## [Text to read]
========================================

# Refactor Camp 2012: Generativity and Captivity

Every interesting thing in my life has been the result of scratching at some weird itch. Every screwed-up thing has been the result of ignoring such itches and attempting to follow some mature-sounding social script instead.

Last year, through my travels and field trips,  I was intrigued to discover that itch-scratchers are disproportionately represented in the readership here on Ribbonfarm. Which is how many of us ended up on the Sausalito docks listening to Sam Penrose talking about outlaw living on houseboats. Or how I ended up inside the storm drains under Las Vegas with Laura Wood.

Reflecting on all this led me to wonder: What would happen if you put a bunch of itchy-scratchy types in a room together? Let’s find out.

I am pleased to announce that on Saturday March 3rd, at the San Francisco Zoo, between 10 AM and 3 PM, along with a few itchy-scratchy co-conspirators, I will be hosting and partially sponsoring the first ever barcamp related to the themes of this blog: Refactor Camp 2012.

All itchy-scratchy types are invited. Use the promotional code EARLYBIRD to register before 10 PM, Thursday Feb 16th, and get $10 off the$40 general registration. You can get one of the limited student reservations if you are a registered student somewhere ($10), or one of the sponsor tickets ($100) if you want to help cover the costs, since I am subsidizing it a bit. Our meeting space is limited to about 40 people max.

The event will run from 10 AM to 3 PM, in one of the meeting rooms at the zoo (with WiFi), and will include lunch, all-day coffee and admission to the zoo.

So sign up now. And then come back and continue reading to find out why a zoo, why the theme is “generativity and captivity” and what any of this has to do with scratching itches and refactoring perceptions.

What’s Included

Besides lunch, coffee and WiFi that is.

The main event page  has an evolving speaker and topic agenda. So far I have 4 confirmed speakers (besides myself that is): Sam Penrose, Jane Huang, Nick Pinkston and Greg Rader.

Each has helped me see very interesting things in the last year, and I am challenging them to do the same for a larger group, with a quick 10 minute whiteboard-only talk.

We’ll weave a loose barcamp style workshopping agenda around what they have to say. I expect to add a couple more speakers at most, but the rest of the time will be open time that we’ll structure as we see fit. You’ll be able to propose your own mini-sessions or speaking topics, and we’ll do the barcamp thing of voting on what we want to fill the time with.

Somewhere along the way, we’ll go look at the zoo.

========================================

## [Challenge]
Please continue the Refactor Camp 2012 announcement above, picking up right after its final sentence.

========================================

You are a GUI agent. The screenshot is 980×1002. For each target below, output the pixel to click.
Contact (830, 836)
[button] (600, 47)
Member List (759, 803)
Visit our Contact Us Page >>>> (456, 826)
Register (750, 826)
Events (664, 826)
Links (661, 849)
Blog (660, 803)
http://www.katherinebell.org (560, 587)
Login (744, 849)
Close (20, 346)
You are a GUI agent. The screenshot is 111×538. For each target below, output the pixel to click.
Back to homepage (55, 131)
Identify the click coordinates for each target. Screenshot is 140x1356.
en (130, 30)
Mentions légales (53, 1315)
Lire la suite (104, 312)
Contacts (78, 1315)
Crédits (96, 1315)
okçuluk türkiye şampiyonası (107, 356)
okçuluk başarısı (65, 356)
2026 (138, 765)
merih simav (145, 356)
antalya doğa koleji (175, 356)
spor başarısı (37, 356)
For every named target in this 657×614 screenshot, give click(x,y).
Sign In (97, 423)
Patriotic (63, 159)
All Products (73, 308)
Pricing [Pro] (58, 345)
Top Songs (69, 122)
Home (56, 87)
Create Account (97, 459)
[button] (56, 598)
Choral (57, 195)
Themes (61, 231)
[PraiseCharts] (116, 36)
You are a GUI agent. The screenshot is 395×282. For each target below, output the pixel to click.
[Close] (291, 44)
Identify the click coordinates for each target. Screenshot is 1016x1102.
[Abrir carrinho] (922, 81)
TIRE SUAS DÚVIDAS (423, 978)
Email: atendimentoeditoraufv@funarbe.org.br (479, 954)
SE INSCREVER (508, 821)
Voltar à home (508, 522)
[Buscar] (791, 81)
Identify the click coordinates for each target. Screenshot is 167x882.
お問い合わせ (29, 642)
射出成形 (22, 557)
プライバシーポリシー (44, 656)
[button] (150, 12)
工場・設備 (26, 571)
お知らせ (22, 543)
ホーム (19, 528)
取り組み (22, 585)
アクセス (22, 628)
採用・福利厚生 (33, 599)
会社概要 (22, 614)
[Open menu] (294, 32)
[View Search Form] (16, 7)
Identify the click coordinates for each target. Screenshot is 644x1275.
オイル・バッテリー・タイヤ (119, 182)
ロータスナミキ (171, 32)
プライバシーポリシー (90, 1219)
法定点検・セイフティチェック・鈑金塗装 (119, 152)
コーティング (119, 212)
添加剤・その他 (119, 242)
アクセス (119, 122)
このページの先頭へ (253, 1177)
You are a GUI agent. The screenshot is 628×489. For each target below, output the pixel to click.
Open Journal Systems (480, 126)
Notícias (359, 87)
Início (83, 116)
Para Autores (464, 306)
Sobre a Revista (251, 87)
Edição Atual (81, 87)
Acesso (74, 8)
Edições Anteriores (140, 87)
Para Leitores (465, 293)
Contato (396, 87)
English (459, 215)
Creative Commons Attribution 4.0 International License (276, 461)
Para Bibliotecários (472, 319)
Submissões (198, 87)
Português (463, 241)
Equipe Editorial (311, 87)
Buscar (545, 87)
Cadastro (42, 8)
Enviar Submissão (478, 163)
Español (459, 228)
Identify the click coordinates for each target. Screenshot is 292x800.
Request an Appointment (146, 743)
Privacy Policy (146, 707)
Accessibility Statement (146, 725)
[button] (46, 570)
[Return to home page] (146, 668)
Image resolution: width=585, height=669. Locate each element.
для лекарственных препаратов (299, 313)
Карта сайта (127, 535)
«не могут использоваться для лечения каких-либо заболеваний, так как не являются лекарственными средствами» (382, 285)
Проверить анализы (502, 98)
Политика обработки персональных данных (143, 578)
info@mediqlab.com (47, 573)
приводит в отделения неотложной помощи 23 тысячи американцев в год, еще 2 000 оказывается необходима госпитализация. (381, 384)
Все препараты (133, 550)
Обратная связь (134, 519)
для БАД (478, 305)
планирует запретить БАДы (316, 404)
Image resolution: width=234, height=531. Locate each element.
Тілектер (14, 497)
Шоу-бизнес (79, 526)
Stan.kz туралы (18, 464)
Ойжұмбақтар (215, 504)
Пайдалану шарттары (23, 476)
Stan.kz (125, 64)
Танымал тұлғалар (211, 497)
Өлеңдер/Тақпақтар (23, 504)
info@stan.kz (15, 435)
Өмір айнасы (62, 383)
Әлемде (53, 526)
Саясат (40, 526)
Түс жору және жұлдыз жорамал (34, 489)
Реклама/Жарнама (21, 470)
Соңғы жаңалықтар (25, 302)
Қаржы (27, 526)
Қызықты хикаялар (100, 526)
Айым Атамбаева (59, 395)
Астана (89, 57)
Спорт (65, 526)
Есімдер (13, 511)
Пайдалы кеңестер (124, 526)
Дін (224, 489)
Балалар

========================================

## [Result of this task]
I can’t predict what you’ll get out of it. It’s an experiment. You might turn an itch into a fully fleshed out passion project that keeps you awake for the rest of the week. Or you might just discover that you like giraffes more than zebras. Or you might just have an interesting time meeting people who are up to strange things.

Generativity and Captivity

I’ve often wondered about the difference between using external, social scripts to guide your actions (such as “American Dream” or “Write a novel” or “Do a YC startup”) versus being driven by strange impulses that may or may not conform to specific scripts. These are the itch-scratching behaviors that can snowball into either major passion projects or madness.

For example, I’ve had a “container-shipping itch” for years now, and it keeps snowballing in broad, metaphoric ways. I have no idea where it is taking me.

When scripts and itches align, great things can happen.

When they don’t, you have a choice.

If you let the script over-rule the itch, you end up feeling trapped by it. Both cubicle life and free-agent life are scripts. So are things like “write a novel.” Scripts are “be somebody” paths.

If you let the itch over-rule the script, you end up unleashing a lot of demented energy. Energy that can lead to obsessive-compulsive behavior. Itch scratching is a “do something” path.

The cost is that you may break scripts. You never know where an itch-scratching may lead. Script-breaking for the hell of it is a stupid idea. But script-breaking as an unintended consequence of scratching an itch always seems to trigger interesting events in my life. They may be good or bad, but they won’t be boring.

With me for instance, shipping containers have become a motif for a more generalized itch. I have no idea whether that will lead to a book, a journey around the world, a painting, a video game, quitting blogging to join the merchant marines, or an idea for a start-up.

It’s simply an itch. It makes me do certain things.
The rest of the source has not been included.